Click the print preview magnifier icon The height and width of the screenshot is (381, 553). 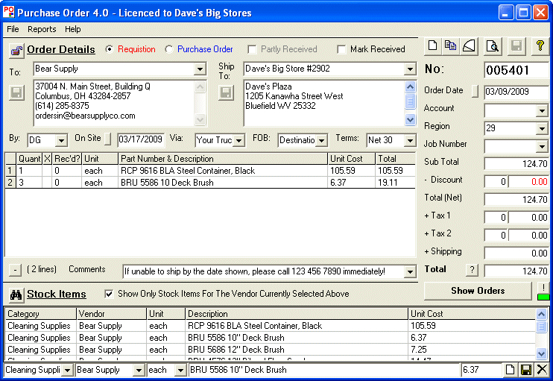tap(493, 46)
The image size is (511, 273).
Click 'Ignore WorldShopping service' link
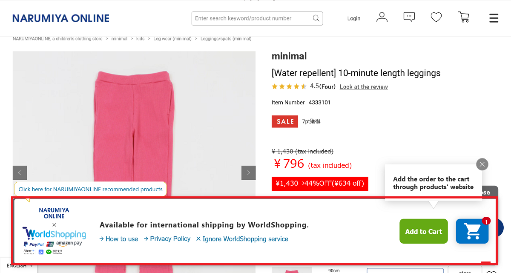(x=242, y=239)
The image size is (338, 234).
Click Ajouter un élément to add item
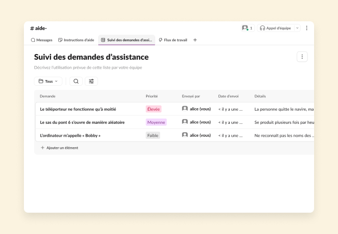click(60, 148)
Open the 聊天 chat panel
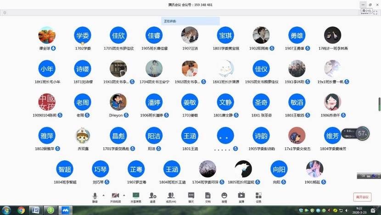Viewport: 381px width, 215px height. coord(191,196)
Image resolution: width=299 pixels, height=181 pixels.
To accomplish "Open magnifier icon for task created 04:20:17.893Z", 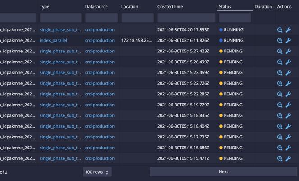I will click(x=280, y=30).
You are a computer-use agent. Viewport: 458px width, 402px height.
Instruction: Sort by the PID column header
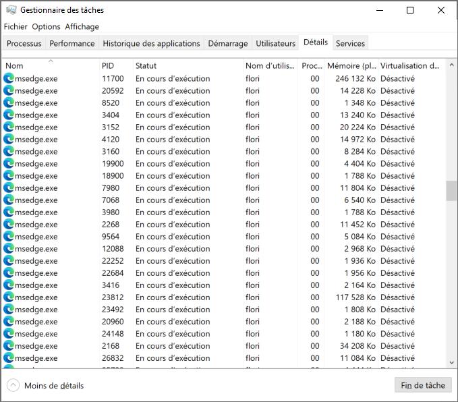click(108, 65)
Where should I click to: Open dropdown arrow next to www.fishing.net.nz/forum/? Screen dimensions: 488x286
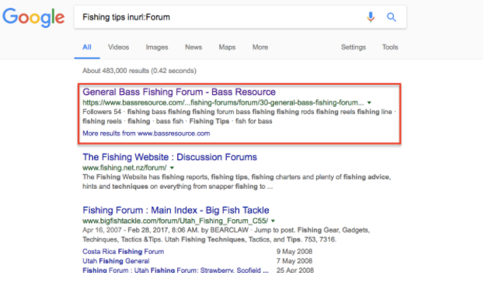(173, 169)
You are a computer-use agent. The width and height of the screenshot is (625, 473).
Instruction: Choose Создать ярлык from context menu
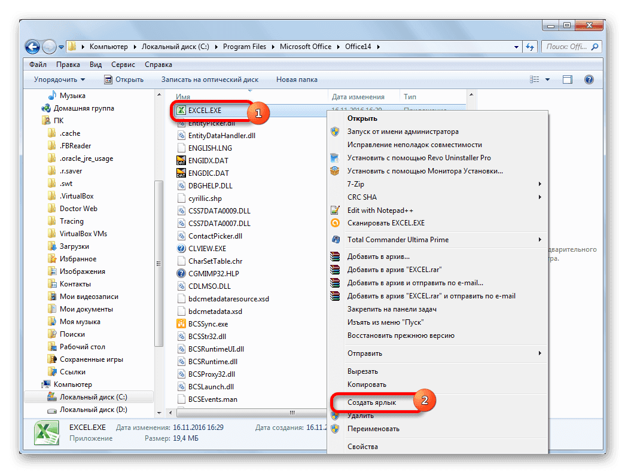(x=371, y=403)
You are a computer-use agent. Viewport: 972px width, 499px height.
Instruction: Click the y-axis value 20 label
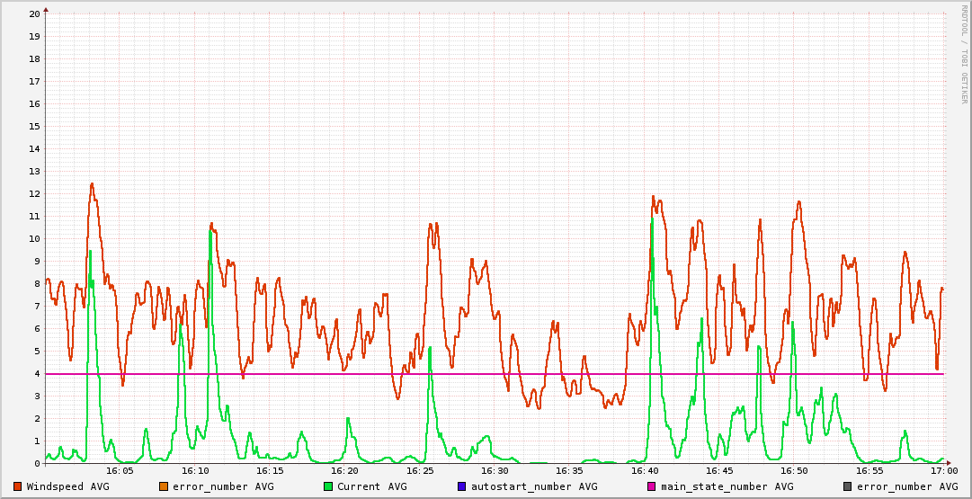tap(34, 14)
* * *
> Work request: Pull out every line in the material above where "size" occurs.

> Answer section:
The image size is (511, 273).
The image size is (338, 234).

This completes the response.